Assignment:
In the article about the border wall, what program does Denise Gilman direct?

Selected extract:
────────────────────
On Jan. 25, President Donald Trump signed an executive order to build a Mexico-U.S. border wall, but UT immigration experts said the difficulty of going through customs and border control causes immigrants to cross unlawfully despite any physical barrier.
Denise Gilman is the director of the UT Immigration Clinic, which provides legal assistance to low-income immigrant families. Gilman said the tedious legal process causes families to opt for other ways to get through.
“You can’t come on any permanent basis, and so it’s difficult to cross through official customs and border control,” Gilman said. “Not because there’s a line at the border or because customs and border control is stopping people, but because the way our law is set up, there’s no legal way for many, many intending immigrants to come into the United States.”
Gilman said immigrants are accepted by customs and border control mainly if they have family in the U.S., are asked by an employer to work in the states or are seeking asylum.
“It’s not so much about the physical border as it is about what the laws are that don’t acknowledge the many categories of people who would like to come and contribute to the United States,” Gilman said. “Immigrants who need to get to the United States will do so over, under (or) around any border wall.”
Anthropology senior Juan Belman is an undocumented student whose family immigrated to the U.S. when he was 10 years old. Belman said his father had previously lived in the states, so his family joined him. Belman, who grew up in Santa Cruz de Juventino Rosas in central Mexico, said his family did not go through the legal process others do.
“People cross this border for a better opportunity, and many times, people don’t make it,” Belman said. “The people who are coming over are people who are trying to get a better life for themselves or their family.”
Elissa Steglich, an
Immigration Clinic faculty member who represents Central American refugees, said three North Triangle countries — Guatemala, Honduras and El Salvador — have refugees reaching the border which a wall would block out.
“The circumstances of violence that is largely gang-motivated but also domestic violence … is acute in those countries,” Steglich said.
According to the American Immigration Council, Honduras’ murder rate peaked in 2013 with 91.6 murders per 100,000 people, although it decreased to 66 murders in 2014, according to the Council’s website.
According to the Pew Research Center, in 2009 there were 12.2 million unauthorized Mexican immigrants in the U.S., while in 2014 it decreased to 5.8 million. Since 2009, unauthorized immigrants from Central America and elsewhere living in the U.S. increased by 325,000.
“I know a lot of people from Central America at the clinics, mostly who are running away from violence,” Belman said. “We haven’t seen any terrorists cross
the border.”
According to The Washington Post, the Department of Homeland Security reported 137,616 families and children fleeing from the three North Triangle countries were apprehended at the border in the past year.
“We have forgotten that the folks crossing the border now are refugees, are people who have undergone extensive trauma (and) violence themselves and should be welcomed … rather than detention and pledged to swift deportation,” Steglich said.
────────────────────
Data segment:

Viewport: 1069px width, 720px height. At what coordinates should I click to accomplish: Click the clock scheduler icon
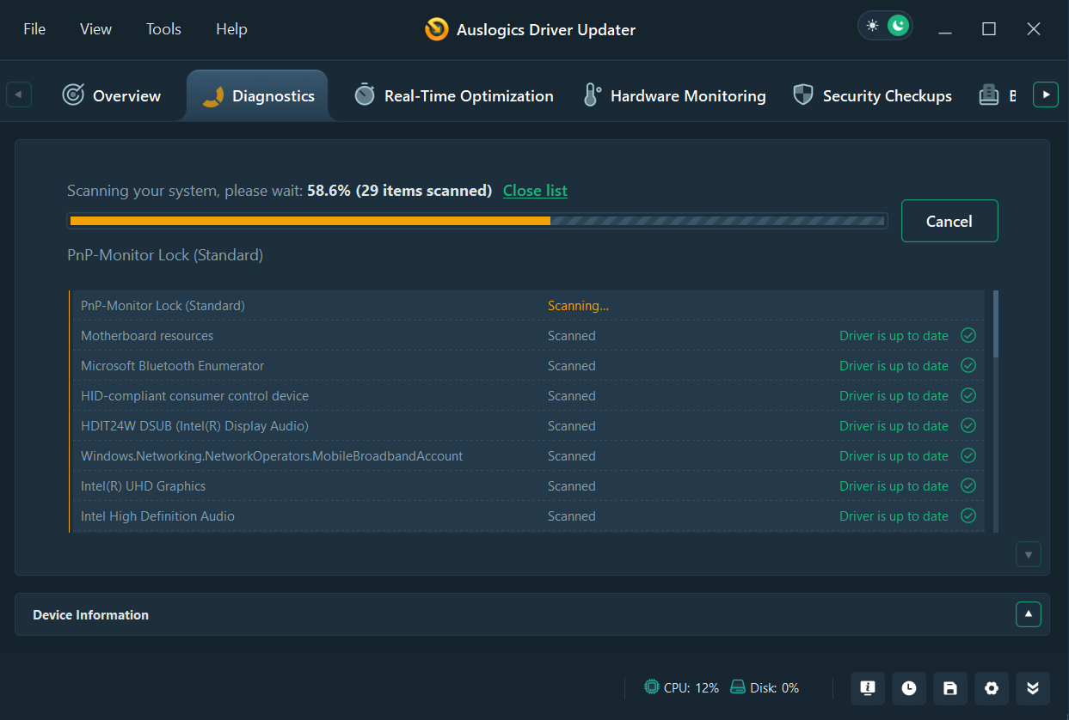909,688
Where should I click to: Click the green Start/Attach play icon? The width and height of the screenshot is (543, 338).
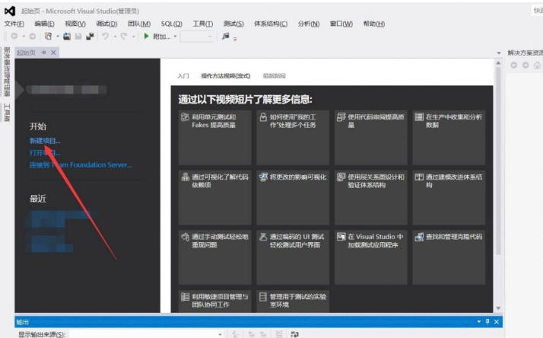tap(146, 36)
────────────────────
Result for this exercise:
The UT Immigration Clinic.